Pour simplifier l’équation, quatre autres candidats font barrage au Dr Renucci. Le frontiste José Risticoni entend surfer sur les bons résultats de Marine Le Pen à l’élection présidentielle de 2012, deuxième à Ajaccio derrière Nicolas Sarkozy. Les listes de deux anciens conseillers de Simon Renucci pourraient contribuer à l’éparpillement des voix à gauche. Le dernier à tenter l’aventure est un ancien élu local de droite.

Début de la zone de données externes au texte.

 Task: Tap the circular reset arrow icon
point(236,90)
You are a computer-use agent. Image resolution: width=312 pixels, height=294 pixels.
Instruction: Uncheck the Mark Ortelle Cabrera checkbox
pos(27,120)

Le 4 mars, un sondage donne l’ancien pédiatre gagnant à 40 %, devant la liste de Laurent Marcangeli (31 %). Crédités de 14 %, les nationalistes se maintiendraient au second tour. En cas de triangulaire, le locataire de l’Hôtel de ville l’emporterait à plus de 55 %, quelle que soit la configuration.
Alliance shakespearienne
Dans cette dernière bataille, le Dr Renucci parviendra-t-il encore à convaincre les 35 000 électeurs d’Ajaccio (sur 65 000 habitants) ? L’intéressé, social-démocrate « rocardien », est un vieux loup politique. Il évoque sans fard son « alliance shakespearienne » de 2001 avec la gauche plurielle, le prince Charles-Napoléon et les radicaux qui lui permet de remporter la mairie, tenue par les bonapartistes depuis un demi-siècle.
En 2008, le médecin récidive avec 66 % des voix. Fréquente lors des élections locales, la « prime au sortant » s’appliquera-t-elle en 2014 à Ajaccio ? Rien n’est moins sûr, d’autant que Laurent Marcangeli est loin d’être une bleusaille. La « raclée phénoménale » - son expression - de la droite en 2008 lui a servi de tremplin politique. En moins de quatre ans, il entre au conseil municipal, au conseil général et à l’Assemblée nationale, raflant le siège du député Renucci, son ancien pédiatre de deux fois son âge.
Clientélisme
Pragmatisme et expérience : c’est ce que le Dr Renucci oppose aux ambitions de son jeune adversaire, « qui travaille peu mais toujours avec arrogance ». Le maire est « fier » de son bilan. Sous sa férule, Ajaccio s’est « métamorphosée », assure-t-il. 240 millions d’euros ont été investis (en 13 ans) pour l’action sociale (crèches, écoles, aides aux plus démunis), les travaux de rénovation urbaine, la culture (le « petit Zénith » d’U Palatinu), sans oublier l’hôpital de la Miséricorde (encadré).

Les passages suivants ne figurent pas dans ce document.